* **Set problem**
Copy the lines in the items below, from the line that contains "FORUM (689, 61)" through the line that contains "This screenshot has width=952, height=1272.", without changing anything.

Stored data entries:
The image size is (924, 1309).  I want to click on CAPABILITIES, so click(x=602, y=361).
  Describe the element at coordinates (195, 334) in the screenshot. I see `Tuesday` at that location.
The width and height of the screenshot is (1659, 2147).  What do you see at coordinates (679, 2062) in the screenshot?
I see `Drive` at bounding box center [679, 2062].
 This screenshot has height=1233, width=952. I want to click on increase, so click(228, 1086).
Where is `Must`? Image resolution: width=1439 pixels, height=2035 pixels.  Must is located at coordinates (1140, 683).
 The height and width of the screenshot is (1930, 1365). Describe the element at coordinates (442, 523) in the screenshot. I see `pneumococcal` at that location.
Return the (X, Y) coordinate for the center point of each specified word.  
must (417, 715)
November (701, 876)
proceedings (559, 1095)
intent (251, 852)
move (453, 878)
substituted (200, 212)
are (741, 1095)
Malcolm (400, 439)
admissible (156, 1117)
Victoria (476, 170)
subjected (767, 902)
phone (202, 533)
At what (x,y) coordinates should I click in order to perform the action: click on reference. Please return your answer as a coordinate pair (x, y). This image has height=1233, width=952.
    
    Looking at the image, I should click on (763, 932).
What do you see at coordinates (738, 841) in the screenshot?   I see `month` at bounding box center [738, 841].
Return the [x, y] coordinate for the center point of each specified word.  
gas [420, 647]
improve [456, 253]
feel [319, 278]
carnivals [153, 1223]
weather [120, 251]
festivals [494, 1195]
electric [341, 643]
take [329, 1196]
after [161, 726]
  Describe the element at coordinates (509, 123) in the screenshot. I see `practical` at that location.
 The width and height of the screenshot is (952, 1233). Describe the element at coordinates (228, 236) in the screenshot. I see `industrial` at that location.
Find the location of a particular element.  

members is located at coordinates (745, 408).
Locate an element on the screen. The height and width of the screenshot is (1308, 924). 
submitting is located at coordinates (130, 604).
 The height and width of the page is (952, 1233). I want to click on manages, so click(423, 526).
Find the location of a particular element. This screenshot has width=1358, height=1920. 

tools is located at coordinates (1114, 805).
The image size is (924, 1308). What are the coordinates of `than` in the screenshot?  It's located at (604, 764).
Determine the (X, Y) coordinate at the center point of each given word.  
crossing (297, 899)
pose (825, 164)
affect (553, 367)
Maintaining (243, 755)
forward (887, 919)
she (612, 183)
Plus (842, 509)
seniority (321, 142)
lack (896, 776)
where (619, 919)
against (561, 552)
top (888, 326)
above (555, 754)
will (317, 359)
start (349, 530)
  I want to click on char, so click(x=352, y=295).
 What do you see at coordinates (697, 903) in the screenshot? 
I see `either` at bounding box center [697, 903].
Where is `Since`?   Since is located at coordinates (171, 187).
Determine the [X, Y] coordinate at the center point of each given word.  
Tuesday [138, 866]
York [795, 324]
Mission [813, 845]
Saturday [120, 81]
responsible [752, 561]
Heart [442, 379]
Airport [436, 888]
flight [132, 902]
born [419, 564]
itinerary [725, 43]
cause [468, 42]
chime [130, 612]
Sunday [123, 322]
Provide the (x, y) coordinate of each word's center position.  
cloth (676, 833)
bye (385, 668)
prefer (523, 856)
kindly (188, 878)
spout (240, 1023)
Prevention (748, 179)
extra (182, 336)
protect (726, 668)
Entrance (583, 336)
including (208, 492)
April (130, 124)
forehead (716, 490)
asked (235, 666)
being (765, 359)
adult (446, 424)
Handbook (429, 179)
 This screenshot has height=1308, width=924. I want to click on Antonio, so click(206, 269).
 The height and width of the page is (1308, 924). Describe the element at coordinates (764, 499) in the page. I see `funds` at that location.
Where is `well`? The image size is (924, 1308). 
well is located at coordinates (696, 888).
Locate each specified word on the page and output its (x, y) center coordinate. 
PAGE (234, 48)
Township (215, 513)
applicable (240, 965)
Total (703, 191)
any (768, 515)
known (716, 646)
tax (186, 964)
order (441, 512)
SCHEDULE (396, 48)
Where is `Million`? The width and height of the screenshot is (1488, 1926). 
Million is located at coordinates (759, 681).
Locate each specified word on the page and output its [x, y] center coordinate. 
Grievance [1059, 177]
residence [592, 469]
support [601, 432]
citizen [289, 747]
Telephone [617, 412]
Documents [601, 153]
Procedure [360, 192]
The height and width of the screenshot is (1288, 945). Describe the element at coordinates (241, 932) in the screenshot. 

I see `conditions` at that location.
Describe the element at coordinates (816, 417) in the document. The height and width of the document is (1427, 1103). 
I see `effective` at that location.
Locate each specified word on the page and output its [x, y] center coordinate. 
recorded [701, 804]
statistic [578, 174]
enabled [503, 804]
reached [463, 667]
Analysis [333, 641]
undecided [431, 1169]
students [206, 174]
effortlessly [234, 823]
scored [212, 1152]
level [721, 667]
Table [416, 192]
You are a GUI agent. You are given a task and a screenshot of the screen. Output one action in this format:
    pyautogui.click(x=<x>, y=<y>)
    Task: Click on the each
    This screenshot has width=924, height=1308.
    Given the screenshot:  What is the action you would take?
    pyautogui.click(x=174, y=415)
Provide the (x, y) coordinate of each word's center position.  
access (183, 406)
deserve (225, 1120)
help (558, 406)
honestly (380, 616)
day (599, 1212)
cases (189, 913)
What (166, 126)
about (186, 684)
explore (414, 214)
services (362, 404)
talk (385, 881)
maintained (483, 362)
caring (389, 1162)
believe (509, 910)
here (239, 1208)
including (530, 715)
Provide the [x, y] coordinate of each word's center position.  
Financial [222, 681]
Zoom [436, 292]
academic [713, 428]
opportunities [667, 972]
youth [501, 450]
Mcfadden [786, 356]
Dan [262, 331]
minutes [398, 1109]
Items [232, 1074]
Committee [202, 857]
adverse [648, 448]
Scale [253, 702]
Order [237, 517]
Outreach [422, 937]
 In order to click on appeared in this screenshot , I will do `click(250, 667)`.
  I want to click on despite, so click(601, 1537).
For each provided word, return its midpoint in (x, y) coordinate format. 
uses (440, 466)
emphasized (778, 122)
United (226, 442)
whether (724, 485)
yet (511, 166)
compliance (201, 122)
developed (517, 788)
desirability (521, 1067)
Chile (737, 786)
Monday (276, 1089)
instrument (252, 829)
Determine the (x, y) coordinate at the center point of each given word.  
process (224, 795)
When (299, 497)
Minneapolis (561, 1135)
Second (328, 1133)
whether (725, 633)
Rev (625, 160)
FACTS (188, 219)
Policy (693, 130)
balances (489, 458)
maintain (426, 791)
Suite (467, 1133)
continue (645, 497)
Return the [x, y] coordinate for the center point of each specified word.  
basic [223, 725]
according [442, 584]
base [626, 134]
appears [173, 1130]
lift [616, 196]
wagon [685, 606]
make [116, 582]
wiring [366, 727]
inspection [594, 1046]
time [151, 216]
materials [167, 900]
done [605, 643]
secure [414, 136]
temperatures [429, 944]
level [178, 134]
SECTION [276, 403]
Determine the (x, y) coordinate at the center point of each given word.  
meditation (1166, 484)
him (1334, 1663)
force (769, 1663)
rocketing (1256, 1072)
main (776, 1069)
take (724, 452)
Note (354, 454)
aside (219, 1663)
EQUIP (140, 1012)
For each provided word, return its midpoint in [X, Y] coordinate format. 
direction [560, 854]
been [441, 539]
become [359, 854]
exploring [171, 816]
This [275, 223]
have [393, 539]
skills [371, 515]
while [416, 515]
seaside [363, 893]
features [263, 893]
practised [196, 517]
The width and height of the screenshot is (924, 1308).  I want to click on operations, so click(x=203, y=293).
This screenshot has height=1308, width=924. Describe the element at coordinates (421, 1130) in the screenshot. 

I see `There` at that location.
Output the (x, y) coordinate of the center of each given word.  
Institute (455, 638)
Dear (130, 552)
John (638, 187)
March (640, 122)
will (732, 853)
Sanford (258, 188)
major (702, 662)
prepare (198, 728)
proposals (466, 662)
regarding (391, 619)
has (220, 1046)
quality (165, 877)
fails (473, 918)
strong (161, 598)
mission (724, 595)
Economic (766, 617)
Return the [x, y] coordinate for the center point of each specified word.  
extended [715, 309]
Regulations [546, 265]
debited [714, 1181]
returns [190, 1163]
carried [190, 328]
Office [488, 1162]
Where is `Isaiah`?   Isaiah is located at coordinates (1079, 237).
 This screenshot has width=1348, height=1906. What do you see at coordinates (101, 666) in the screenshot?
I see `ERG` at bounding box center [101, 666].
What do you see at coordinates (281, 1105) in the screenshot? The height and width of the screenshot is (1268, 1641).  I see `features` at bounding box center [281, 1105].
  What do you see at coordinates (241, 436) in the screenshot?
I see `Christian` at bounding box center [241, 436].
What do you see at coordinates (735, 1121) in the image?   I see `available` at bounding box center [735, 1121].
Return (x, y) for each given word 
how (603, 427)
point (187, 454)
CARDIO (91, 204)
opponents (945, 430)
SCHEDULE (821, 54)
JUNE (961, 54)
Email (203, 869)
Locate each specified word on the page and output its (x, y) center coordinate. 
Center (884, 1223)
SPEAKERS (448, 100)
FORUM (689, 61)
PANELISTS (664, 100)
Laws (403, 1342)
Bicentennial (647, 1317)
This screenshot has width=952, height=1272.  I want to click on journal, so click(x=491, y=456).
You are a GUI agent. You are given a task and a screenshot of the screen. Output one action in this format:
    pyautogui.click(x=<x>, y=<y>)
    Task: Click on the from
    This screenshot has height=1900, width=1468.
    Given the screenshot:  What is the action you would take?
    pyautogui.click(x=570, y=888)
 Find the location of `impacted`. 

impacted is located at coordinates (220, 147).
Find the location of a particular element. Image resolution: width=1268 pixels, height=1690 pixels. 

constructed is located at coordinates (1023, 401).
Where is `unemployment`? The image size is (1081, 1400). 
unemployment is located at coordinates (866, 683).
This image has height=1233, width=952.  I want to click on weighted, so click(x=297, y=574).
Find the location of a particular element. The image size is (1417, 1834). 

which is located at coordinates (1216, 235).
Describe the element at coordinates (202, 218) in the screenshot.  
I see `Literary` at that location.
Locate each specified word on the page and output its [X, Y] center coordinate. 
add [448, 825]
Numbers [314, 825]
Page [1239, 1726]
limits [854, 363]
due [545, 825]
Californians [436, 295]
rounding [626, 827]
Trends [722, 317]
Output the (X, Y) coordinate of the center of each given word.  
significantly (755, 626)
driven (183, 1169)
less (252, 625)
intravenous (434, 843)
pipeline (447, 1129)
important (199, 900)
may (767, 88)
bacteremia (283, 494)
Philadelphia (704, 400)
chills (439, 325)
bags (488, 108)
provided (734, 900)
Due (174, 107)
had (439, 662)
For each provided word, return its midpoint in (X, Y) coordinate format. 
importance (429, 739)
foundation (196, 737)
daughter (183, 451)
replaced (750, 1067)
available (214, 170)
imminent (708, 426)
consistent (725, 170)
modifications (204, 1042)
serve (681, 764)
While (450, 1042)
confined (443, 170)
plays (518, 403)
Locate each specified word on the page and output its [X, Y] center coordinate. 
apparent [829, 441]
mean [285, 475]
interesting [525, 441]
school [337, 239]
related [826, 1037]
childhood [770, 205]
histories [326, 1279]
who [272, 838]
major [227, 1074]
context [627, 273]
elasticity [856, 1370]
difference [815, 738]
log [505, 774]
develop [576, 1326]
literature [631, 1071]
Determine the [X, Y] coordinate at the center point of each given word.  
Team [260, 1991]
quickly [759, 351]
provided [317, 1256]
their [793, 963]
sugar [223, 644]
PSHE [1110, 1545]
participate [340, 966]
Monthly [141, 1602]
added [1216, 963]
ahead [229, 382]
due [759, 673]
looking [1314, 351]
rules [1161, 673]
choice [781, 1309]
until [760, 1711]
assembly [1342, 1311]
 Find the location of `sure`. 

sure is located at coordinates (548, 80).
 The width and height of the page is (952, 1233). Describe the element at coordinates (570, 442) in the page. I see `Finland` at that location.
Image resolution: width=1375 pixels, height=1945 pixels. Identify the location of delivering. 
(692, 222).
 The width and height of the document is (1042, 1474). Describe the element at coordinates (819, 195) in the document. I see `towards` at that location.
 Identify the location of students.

* **Response for this exercise**
FORUM (689, 61)
PANELISTS (664, 100)
Laws (403, 1342)
Bicentennial (647, 1317)
This screenshot has width=952, height=1272.  I want to click on journal, so click(x=491, y=456).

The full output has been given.